The system uses bits-per-byte (BPB) as its optimization target rather than perplexity or loss. This vocabulary-size-independent metric allows the agent to experiment with tokenization changes or vocabulary modifications without breaking the comparison framework. A BPB of 1.0 means perfect compression (1 bit per byte), while higher values indicate worse modeling.
Here’s a simplified view of how the agent might modify train.py:
# Original configuration in train.py
class GPTConfig:
n_layer: int = 6
n_head: int = 6
n_embd: int = 384
optimizer = torch.optim.AdamW(model.parameters(), lr=3e-4)
# Agent modification after hypothesis "deeper model may help"
class GPTConfig:
n_layer: int = 8 # Increased from 6
n_head: int = 8 # Proportionally increased
n_embd: int = 384
# Agent also adjusts learning rate based on scaling laws
optimizer = torch.optim.AdamW(model.parameters(), lr=2e-4)
The training loop itself is built on the nanochat codebase, which combines a standard GPT architecture with the Muon+AdamW optimizer—a hybrid approach that uses Muon (a momentum-based optimizer) for weight matrices and AdamW for biases and normalization layers. This gives the agent a reasonable starting point while leaving room for improvement.

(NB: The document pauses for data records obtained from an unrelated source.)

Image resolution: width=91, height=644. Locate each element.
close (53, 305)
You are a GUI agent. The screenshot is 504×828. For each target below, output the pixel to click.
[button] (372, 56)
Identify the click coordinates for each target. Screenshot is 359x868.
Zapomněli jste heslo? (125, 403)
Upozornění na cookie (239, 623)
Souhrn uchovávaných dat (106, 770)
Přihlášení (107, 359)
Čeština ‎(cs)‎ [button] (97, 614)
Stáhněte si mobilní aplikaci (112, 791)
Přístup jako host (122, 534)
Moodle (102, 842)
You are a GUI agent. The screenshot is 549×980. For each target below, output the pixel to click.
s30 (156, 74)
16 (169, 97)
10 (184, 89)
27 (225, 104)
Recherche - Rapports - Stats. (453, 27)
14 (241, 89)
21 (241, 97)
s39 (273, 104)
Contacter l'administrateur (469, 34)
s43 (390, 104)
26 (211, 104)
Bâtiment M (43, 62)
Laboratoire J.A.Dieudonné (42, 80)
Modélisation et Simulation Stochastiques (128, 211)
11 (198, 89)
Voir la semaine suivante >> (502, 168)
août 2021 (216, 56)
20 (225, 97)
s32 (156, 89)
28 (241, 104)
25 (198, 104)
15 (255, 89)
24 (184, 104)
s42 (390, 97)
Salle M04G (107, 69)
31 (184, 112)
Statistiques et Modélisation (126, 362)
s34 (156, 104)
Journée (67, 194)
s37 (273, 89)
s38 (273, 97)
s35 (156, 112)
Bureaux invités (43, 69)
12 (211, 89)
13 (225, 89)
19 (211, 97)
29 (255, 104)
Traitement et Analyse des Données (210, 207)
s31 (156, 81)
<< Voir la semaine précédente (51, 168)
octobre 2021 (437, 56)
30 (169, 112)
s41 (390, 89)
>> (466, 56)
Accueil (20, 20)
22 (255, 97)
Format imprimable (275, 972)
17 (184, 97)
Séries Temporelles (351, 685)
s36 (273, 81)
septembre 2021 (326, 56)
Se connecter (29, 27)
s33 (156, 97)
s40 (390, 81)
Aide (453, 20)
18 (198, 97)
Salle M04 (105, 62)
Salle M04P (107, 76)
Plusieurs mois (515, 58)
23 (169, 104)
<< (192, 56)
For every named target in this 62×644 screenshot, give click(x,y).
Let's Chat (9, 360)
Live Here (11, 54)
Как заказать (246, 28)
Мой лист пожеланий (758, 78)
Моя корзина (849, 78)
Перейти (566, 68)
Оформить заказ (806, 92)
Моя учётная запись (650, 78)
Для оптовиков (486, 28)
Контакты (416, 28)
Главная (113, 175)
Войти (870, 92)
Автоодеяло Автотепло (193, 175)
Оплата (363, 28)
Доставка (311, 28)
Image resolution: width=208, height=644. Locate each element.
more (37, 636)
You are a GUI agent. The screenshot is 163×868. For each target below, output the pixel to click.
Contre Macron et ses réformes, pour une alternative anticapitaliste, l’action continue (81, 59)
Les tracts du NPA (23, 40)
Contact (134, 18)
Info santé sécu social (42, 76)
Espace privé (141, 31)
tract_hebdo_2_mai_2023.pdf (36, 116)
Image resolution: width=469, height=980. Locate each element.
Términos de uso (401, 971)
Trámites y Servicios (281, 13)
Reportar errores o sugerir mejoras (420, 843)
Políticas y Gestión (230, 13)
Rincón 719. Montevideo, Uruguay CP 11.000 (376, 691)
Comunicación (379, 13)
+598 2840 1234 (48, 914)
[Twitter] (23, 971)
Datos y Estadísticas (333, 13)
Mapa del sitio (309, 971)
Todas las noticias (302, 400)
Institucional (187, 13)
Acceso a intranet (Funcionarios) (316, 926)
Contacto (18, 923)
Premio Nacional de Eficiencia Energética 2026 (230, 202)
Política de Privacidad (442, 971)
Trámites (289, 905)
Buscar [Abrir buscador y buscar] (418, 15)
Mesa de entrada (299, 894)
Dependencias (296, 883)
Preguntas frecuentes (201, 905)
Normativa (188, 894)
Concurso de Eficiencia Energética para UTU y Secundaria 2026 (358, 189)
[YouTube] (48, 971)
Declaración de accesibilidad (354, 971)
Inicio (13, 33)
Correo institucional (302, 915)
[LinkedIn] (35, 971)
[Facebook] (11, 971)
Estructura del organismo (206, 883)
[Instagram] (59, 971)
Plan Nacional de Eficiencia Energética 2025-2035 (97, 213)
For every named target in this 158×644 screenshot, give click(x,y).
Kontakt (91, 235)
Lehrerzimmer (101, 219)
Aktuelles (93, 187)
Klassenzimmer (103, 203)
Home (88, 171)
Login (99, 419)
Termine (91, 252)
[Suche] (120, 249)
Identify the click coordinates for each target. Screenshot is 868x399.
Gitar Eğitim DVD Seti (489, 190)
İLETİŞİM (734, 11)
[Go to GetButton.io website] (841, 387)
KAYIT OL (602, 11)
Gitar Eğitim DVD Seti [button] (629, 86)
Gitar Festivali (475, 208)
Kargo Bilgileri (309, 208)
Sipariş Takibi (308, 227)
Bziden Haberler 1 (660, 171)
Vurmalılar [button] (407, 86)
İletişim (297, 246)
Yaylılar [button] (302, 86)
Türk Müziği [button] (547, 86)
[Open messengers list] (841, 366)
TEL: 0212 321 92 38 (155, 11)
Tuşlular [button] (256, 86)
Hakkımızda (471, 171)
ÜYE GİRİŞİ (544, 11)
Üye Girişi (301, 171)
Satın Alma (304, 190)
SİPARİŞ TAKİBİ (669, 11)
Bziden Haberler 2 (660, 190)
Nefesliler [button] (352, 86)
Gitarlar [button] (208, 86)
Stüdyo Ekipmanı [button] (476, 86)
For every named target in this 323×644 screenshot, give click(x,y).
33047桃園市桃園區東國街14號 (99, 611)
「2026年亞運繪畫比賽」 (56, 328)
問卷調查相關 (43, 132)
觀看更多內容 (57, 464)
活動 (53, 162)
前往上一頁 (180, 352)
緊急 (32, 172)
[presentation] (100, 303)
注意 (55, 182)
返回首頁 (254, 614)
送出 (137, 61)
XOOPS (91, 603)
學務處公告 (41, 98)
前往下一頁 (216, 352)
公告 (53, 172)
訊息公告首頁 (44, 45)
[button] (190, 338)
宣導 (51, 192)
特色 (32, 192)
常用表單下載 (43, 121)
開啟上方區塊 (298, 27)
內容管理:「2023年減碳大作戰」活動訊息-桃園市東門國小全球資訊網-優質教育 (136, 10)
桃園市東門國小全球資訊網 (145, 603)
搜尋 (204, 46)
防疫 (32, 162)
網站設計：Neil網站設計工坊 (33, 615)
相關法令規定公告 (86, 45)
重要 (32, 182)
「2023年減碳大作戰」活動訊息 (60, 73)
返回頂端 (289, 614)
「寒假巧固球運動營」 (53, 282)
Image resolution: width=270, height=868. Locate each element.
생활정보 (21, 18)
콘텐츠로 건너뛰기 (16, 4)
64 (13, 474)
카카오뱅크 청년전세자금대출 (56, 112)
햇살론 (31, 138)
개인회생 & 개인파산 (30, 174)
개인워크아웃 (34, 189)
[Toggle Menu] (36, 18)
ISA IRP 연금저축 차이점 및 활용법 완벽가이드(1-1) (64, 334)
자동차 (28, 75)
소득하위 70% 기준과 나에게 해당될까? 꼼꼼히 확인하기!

Because everything runs on a single GPU with no distributed training complexity, the entire system remains comprehensible. An experienced developer can read through train.py in 10 minutes and understand exactly what the agent is modifying. This transparency is essential for trusting autonomous research—you can git diff each change and understand the agent’s reasoning.
Gotcha
The NVIDIA-only requirement is autoresearch’s most significant limitation. It won’t run on Apple Silicon (MPS), AMD GPUs, or CPU-only machines. This isn’t a temporary constraint—the fixed 5-minute timing assumption means results are inherently hardware-dependent. An experiment that achieves 1.08 BPB on an H100 might reach only 1.15 BPB on an RTX 3090 in the same timeframe, not because the approach is worse but because fewer training steps completed. This makes sharing results across different hardware configurations essentially meaningless. If you’re running on a laptop GPU, you’re establishing a completely different baseline than someone with datacenter hardware.
The experimental nature of the project is also worth emphasizing. This is demonstration-quality code exploring what autonomous research could look like, not a production framework. There’s no versioning strategy, no stability guarantees, and Karpathy has explicitly positioned it as an experiment rather than a maintained tool. The agent’s ability to modify arbitrary Python code also means it can introduce subtle bugs—type errors, shape mismatches, or logic errors that only surface during training. You’ll need to review each change carefully rather than blindly accepting agent modifications. The single-file constraint helps here, but it’s still possible for an agent to generate syntactically valid but semantically broken code.
Verdict
Use autoresearch if you have an NVIDIA GPU and want to explore the frontier of autonomous AI research in a constrained, understandable domain. It’s perfect for researchers investigating agentic workflows, hobbyists who enjoy meta-level experimentation, or anyone curious about how AI might eventually automate parts of ML engineering. The overnight experiment loop—where you refine markdown instructions before bed and wake up to results—is genuinely compelling for exploring the “programming via natural language” paradigm. Skip it if you need multi-GPU training, production reliability, cross-platform support, or are focused purely on achieving state-of-the-art results rather than exploring research automation methodology. This is a telescope pointed at the future of AI-driven research, not a tool for today’s production ML workflows.